Steve Smith recently posted about the problem of the Close() (or Dispose()) method throwing an exception in WCF.  He proposed a solution that was an extension method to the ICommunicationObject interface and handled safely closing the connection.  Now, if you read my blog you likely know I love Extension Methods, and even more so love them on Interfaces, but his code resulted in a usage like this:

var myClient = new ServiceClient();
try
{
  int someValue = myClient.GetSomeValue();
}
finally
{
  myClient.CloseConnection(); // extension method
}
 

This is ok, but as he noted doesn’t actually save you much over a using() block except that the error is not thrown from a closing brace, which is confusing.  But if you look at this code, it is a classic example of a Hole In The Middle.  We want to do some common setup, and common tear down, but do something different in the middle.  The easiest way to get around Hole In The Middle problems in C# is to use lambdas.  But of course we want to do this in a way that is easy, and preserves our type safety.
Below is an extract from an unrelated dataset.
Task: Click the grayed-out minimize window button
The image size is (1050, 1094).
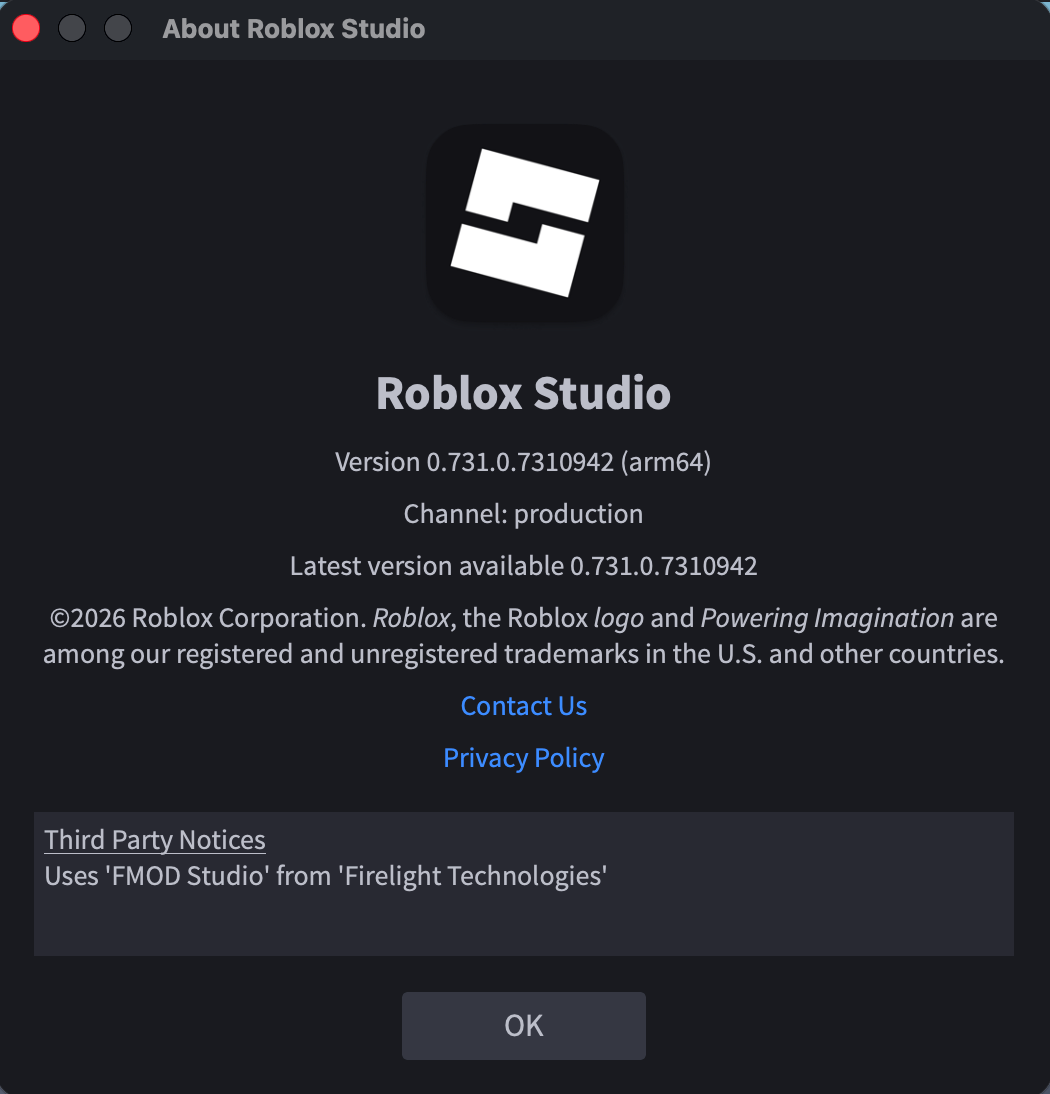Action: tap(72, 29)
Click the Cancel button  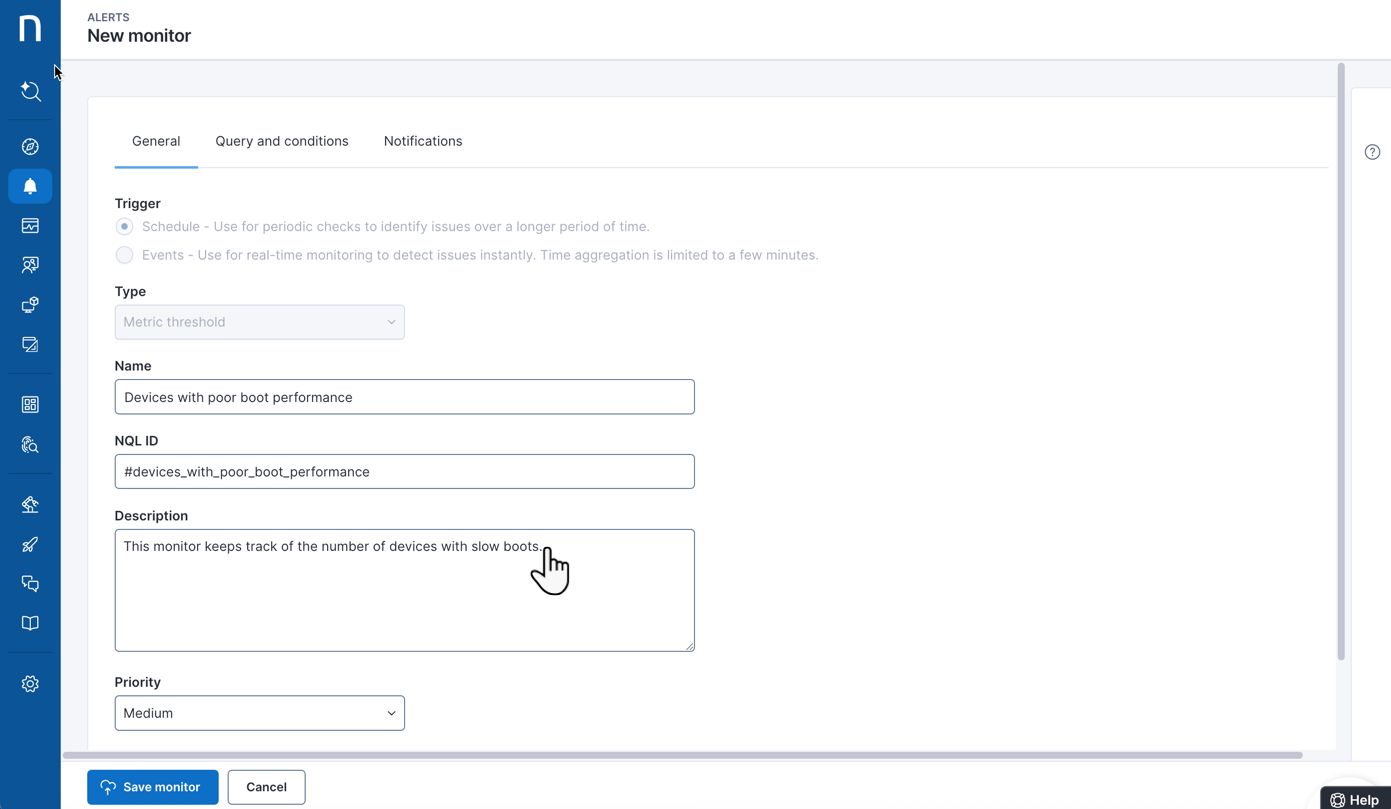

So I sat down with Visual Studio, and after about 15 minutes came up with this:

        public static TResult SafeExecution<TExtension, TResult>
            (this TExtension myServiceClient, 
            Func<TExtension, TResult> serviceAction)
            where TExtension : ICommunicationObject
        {
            TResult outValue;
 
            try
            {
                outValue = serviceAction.Invoke(myServiceClient);
            }
            finally
            {
                myServiceClient.CloseConnection();
            }
 
            return outValue;
        }

This solution uses the CloseConnection extension method Steve created, but results in a usage that looks like this:

            var ec2 = new Amazon.AmazonEC2PortTypeClient();
            ec2.SafeExecution(i => i.AllocateAddress(null));

As you can see, this is a more compact, but still type-safe way of addressing this problem and does so with an Extension Method so you can re-use this code in any project you encounter.

This is a new solution to me, so I’m certainly open to comments, but I think it is an elegant solution.  What do you think?